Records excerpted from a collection
---

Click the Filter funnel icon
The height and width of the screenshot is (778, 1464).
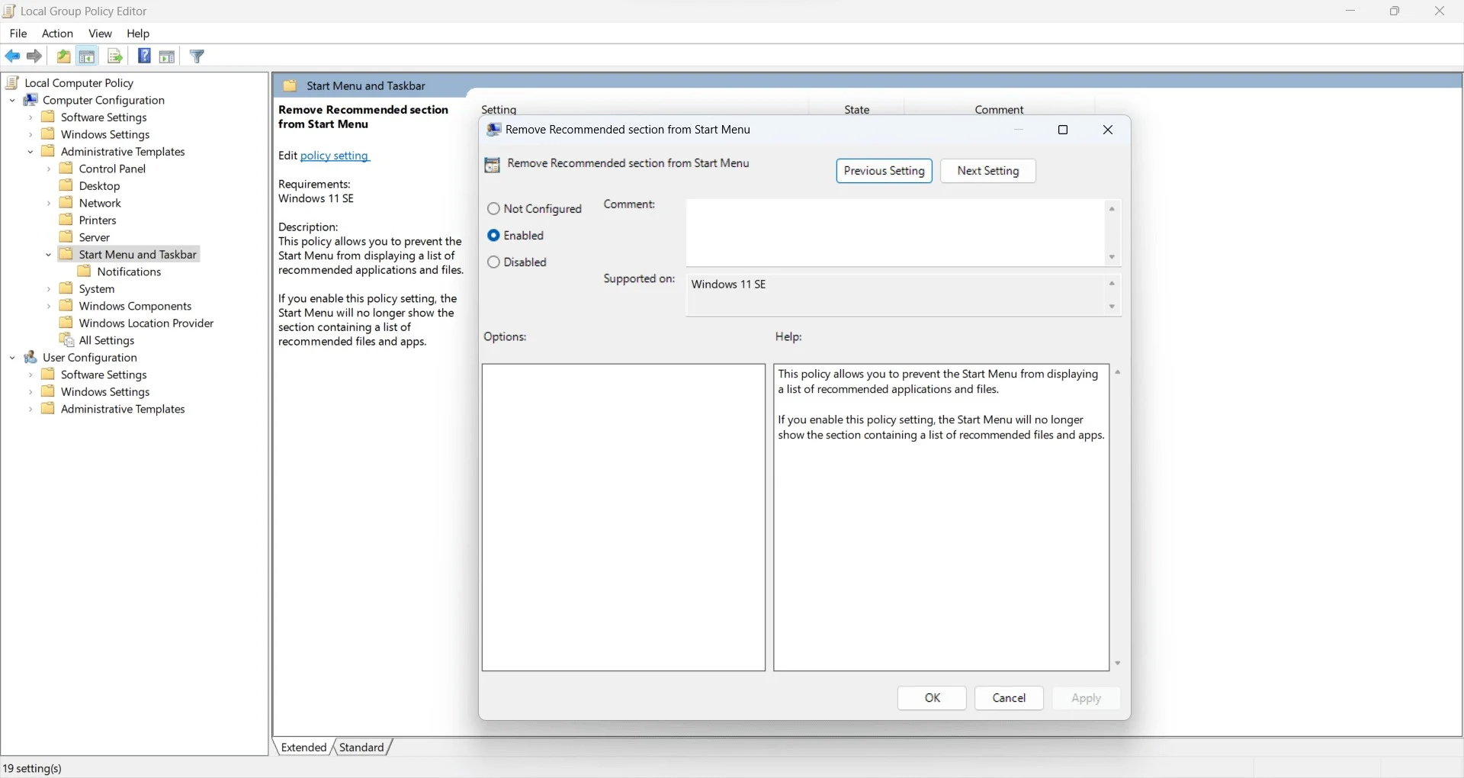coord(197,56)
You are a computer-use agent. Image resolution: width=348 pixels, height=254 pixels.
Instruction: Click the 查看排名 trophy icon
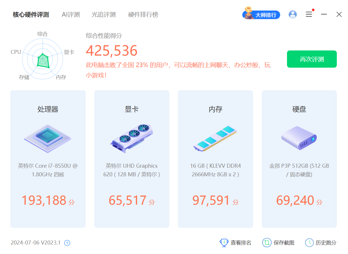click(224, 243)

---

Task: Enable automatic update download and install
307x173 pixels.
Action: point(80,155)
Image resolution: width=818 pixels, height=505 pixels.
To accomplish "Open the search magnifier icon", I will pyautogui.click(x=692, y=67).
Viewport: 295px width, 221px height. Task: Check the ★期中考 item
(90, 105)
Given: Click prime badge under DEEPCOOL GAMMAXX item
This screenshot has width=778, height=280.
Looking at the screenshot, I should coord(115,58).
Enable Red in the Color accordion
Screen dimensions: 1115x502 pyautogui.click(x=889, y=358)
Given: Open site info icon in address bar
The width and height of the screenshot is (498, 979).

---

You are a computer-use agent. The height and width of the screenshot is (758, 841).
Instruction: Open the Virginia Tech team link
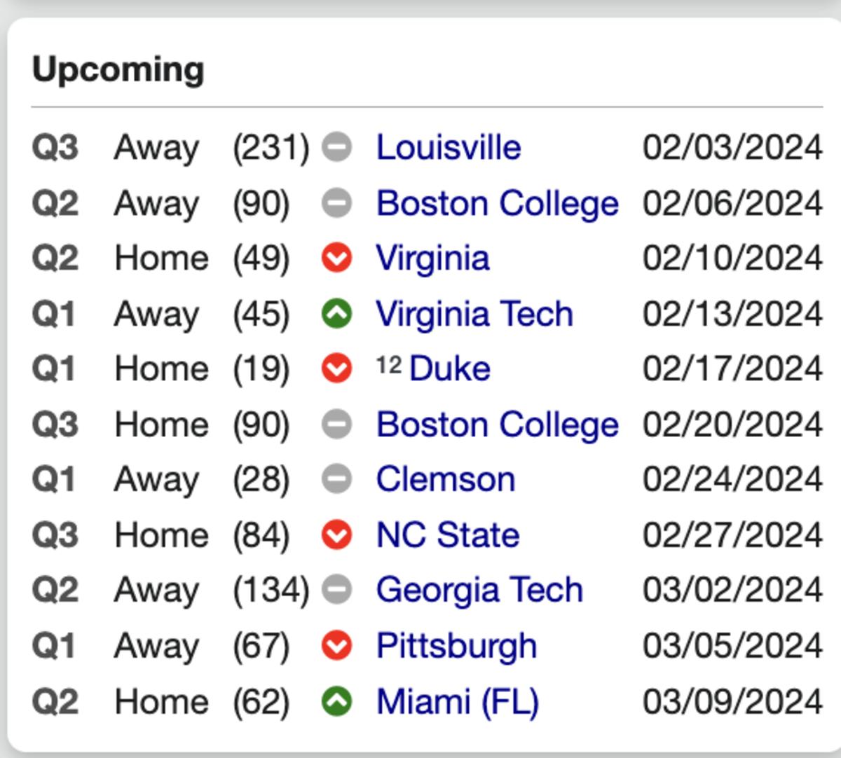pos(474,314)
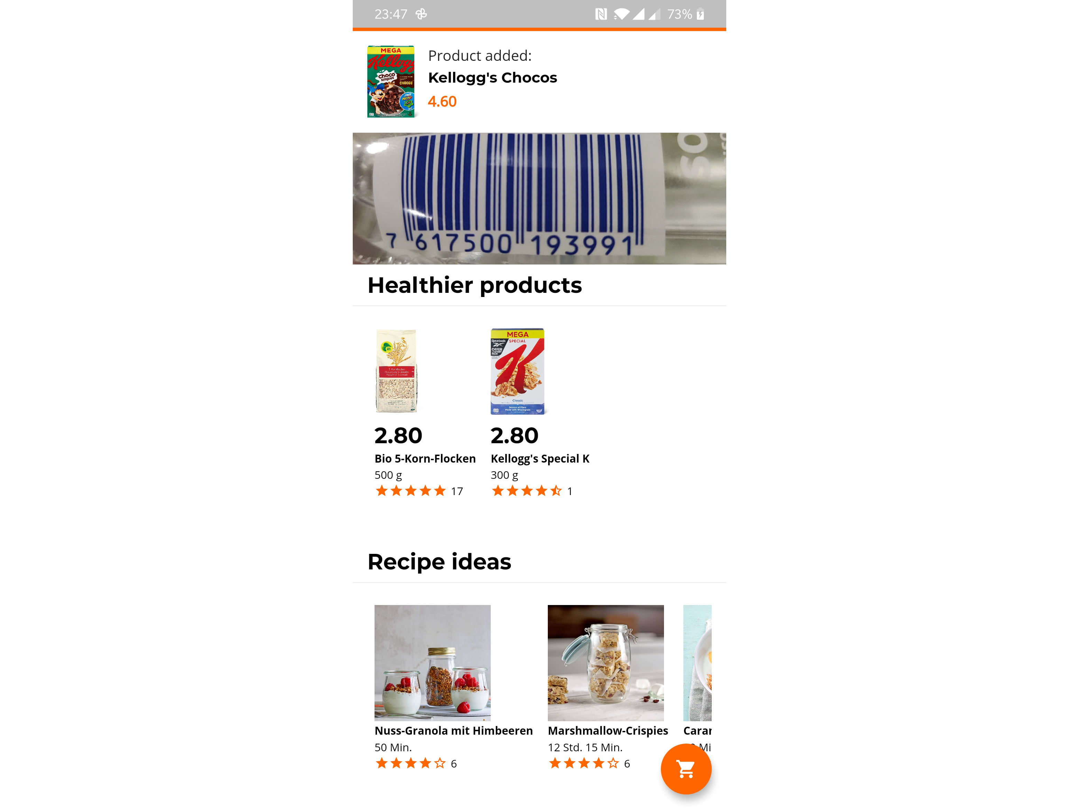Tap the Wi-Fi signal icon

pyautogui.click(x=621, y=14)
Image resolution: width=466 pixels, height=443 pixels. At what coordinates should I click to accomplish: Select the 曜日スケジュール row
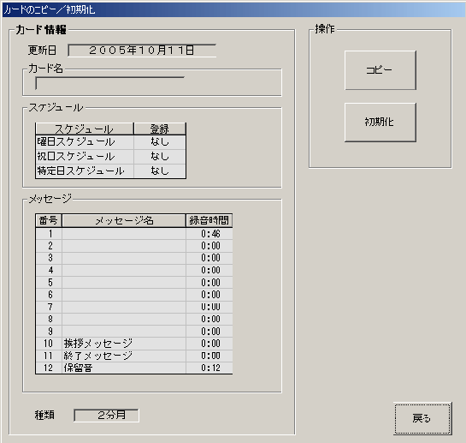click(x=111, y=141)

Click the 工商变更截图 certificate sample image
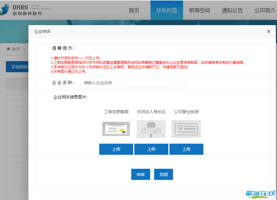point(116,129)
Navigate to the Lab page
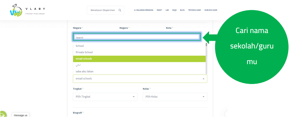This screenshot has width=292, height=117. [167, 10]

---

• TASK PROMPT
Lines holding the word "Given" are the answer; copy each one from the records above.

• WRITTEN ANSWER
Given: Click prime badge under DEEPCOOL GAMMAXX item
Given: Open site info icon in address bar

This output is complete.